Tips on determining compact to non-compact sets

Question

I find it hard to quickly determine this. For instance,

$D^n/\{0\}=\{x \in \mathbb{R}^n| 0 < ||x|| \leq 1\}$ is non-compact.

$S^{n-1}=\{x \in \mathbb{R}^n | ||x||=1\}$ is compact.

So, okay, the first set is a punctured disc, it seems. So a disc, like a CD, with a hole at point $0$. The disc includes the boundaries, yes? but, why is it non-compact?

I'm not looking for a rigorous proof(at least for now). To simplify, let me set $n=2$. So I have a disc in a plane. With a hole of course.

The radius of the disc is $1$ so, well, how about I cover it with an ... open disc with radius $2$? That should suffice to cover(i.e. contain the punctured disc) and well it's just $1$ subset of $\mathbb{R}^n$ so it's also finite i.e. I have a finite subcover.

I can tell the second set is compact, since I can define a bunch of circles, i dunno, radius $1$ at points $1,-1$ on each $x,y$ axis. That would cover the entire circumference $S^{n-1}$ where $n=2$.

So, why is my cover of the punctured disc invalid?

Answer 1

The flaw with your proof is that you showed that one particular open cover has a finite subcover. To show compactness, you have to show that every open cover has a finite subcover. Suppose $A_n=\{x\in\mathbb R^n:1/n<\Vert x\Vert<2\}$. This is an open cover with no finite subcover, so $D^n\setminus\{0\}$ is not compact.
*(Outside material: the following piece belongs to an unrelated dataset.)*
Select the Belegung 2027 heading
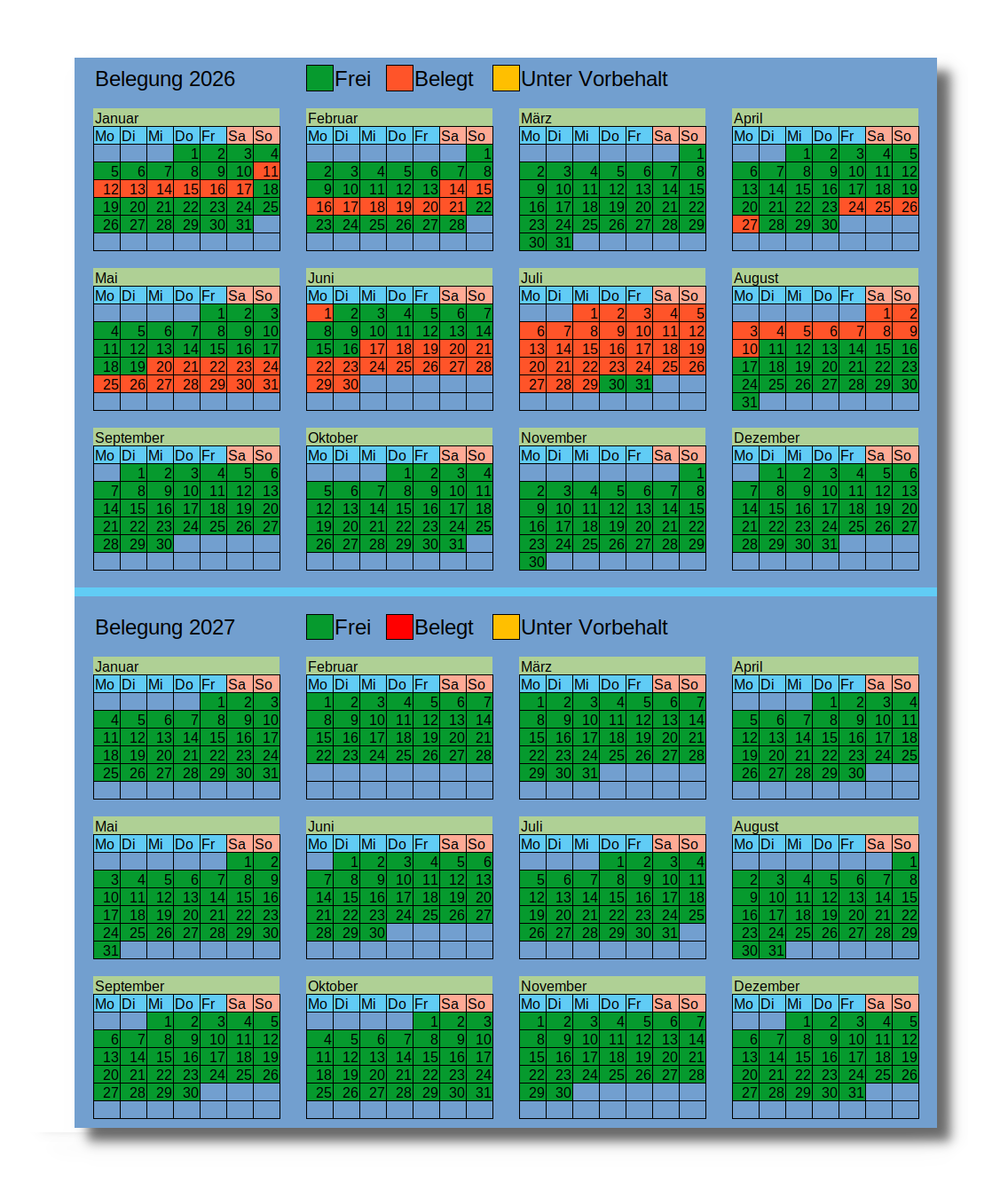Viewport: 1008px width, 1182px height. pos(165,627)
Alternatively, you can see that $0$ is a boundary point, so $D^n\setminus\{0\}$ does not contain all of its boundary points, so it is not closed. By Heine-Borel, it is not compact.

The proof that $S^{n-1}$ is compact is flawed for the same reason. You showed one cover has a finite subcover, but all open covers have to have a finite subcover. I would suggest using the Heine Borel Theorem for this one too. The Heine Borel Theorem is very powerful, and works in $\mathbb R^n$ for all $n$. It proves immediately that $D^n\setminus\{0\}$ is not compact, while $S^{n-1}$ is.

Answer 2

I am assuming that you are interested in compacts of $\Bbb R^n$. The Heine-Borel theorem tells us that the compact sets in $\Bbb R^n$ are precisely the closed and bounded ones, so this is an easy test.
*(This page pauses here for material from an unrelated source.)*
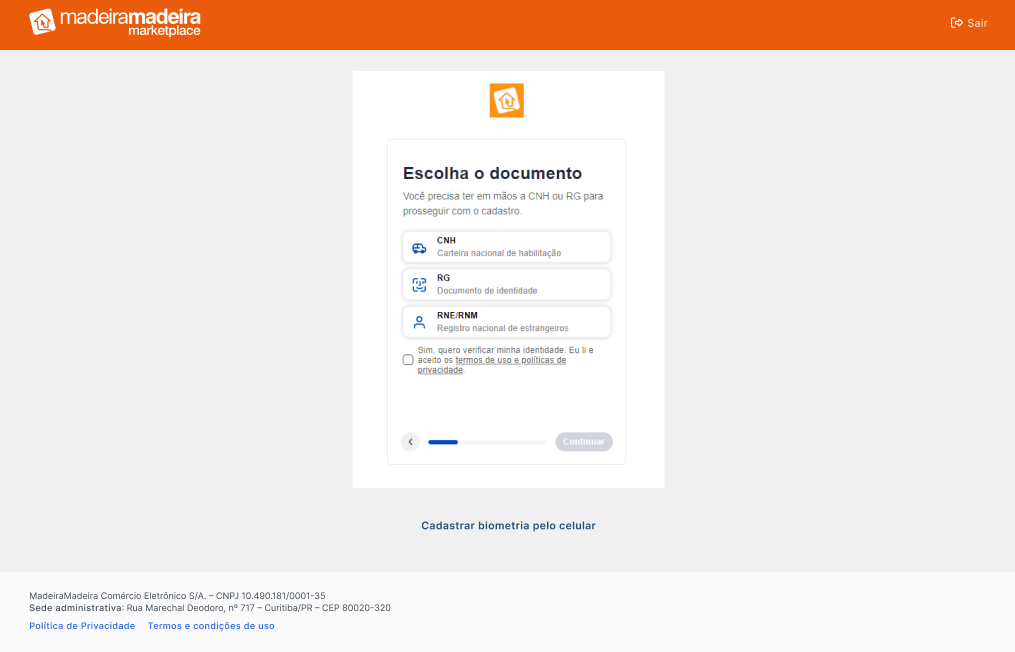
Task: Select CNH Carteira nacional de habilitação option
Action: 506,247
As to why your proof that $D^2 \setminus \{0\}$ is compact is invalid, this is because you are confusing the definition of compactness. If $X$ is a topological space and $A \subset X$, $A$ is said to be compact if for any open cover of $A$, there exists a finite subcover of $A$. What you showed is that one particular open cover of $A$ has a finite subcover.

Answer 3

The other answers do a good job in explaining the flaw in your argument.
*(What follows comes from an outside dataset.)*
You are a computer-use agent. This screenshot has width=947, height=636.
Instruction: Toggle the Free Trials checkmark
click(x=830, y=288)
The quick way to determine if a subset in $R^n$ is compact is to use the Heine-Borel theorem, which says that a subset of $R^n$ is compact if and only if it is closed and bounded. This is usually much easier than using the definition of compactness.

So in your first case you clearly see that the punctured disk $D^n\setminus \{0\}$ is bounded by a disk with radius $2$. Also, $D^n\setminus \{0\}$ is not closed, so by the Heine-Borel it is not compact.

Similarly we easily see that since $S^{n-1}$ is closed and bounded, it is compact.